29th July 2014
Re: Wind Turbines by ATHGW at Eadestown, Naas, Co. Kildare
To whom it may concern
I wish to object to Planning Application Number 14/514 on the following grounds:
A: General development in the area
1. This area is part of Kildare uplands and as a consequence, the proposed wind turbines are in an area of development and environmental sensitivity as per the County Development Plan (see map 2.4):
8.3 To ensure that the location of renewable energy structures should minimise and / or mitigate any adverse visual and environmental impacts on the built or natural environment
8.5.1 It is recognised however that certain areas, which are suitable for the exploitation of large-scale renewable energy, may also coincide with the county’s designated sensitive and scenic areas.

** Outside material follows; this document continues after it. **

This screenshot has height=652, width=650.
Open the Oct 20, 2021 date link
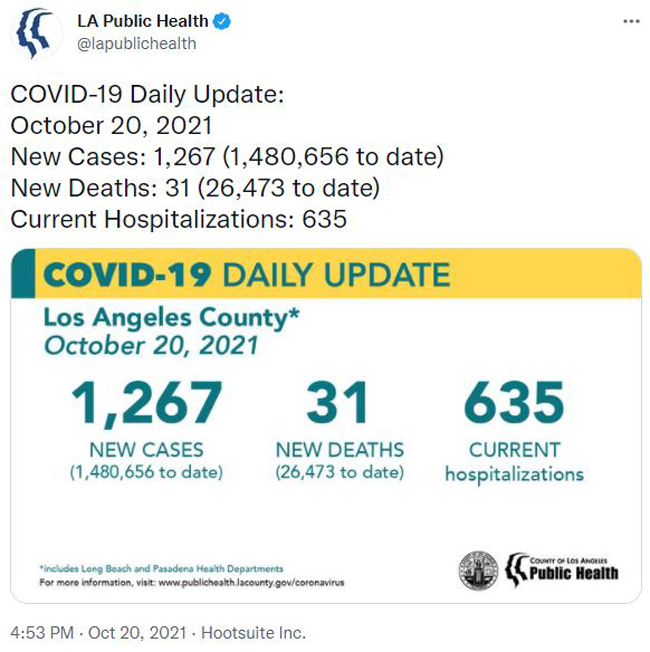[x=137, y=633]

10.3 – In parallel, the quality of the rural environment will be enhanced and protected from inappropriate development and/or practices.
2. With regard to the protection of views, the County Development Plan is quite clear (as outlined in Appendix 4) that the views in this area should remain uninhibited:
12. Views West of the Kildare plains from Redbog Area and Views towards Caureen;
from Rathmore Cross Roads to Pipershall. (Location:Greenmount, Redbog, Pipershall, Rathmore West)
The local road that runs through Rathmore provides scenic vistas of the Kildare plains to the southwest and the undulating lands at the County Boundary to the southeast. The elevated nature of the road and the generally low hedgerows and vegetation of the agricultural lands allow long-distance visibility. Although scattered rural housing is located in the area, these are partially screened by existing vegetation. The views available from hedge opening along the road remain unaffected.
See also map attached which details of scenic views and roads in this area.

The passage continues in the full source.